▶ **Problem**
Please reproduce the stretch of the records from the line containing "The width and" through the end of the records, without any changes and without the pictures.

[Entries on finding words and elements]

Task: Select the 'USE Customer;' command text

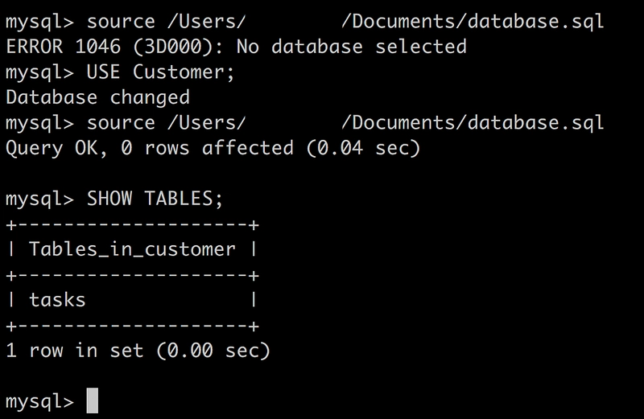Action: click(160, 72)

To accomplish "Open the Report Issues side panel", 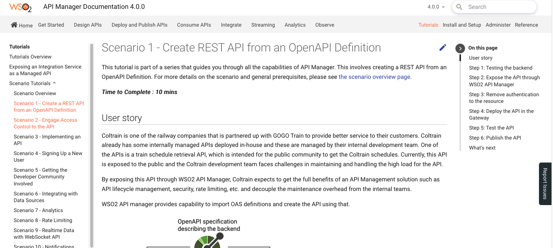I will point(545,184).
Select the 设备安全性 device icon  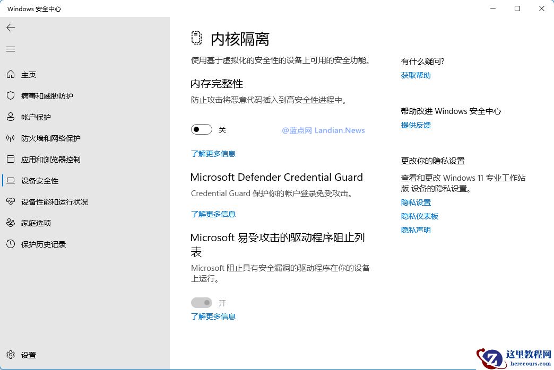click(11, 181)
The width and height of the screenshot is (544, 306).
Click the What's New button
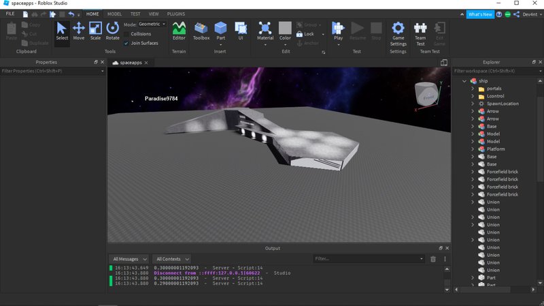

▶ **Response to the task**
The width and height of the screenshot is (544, 306).
Click the What's New button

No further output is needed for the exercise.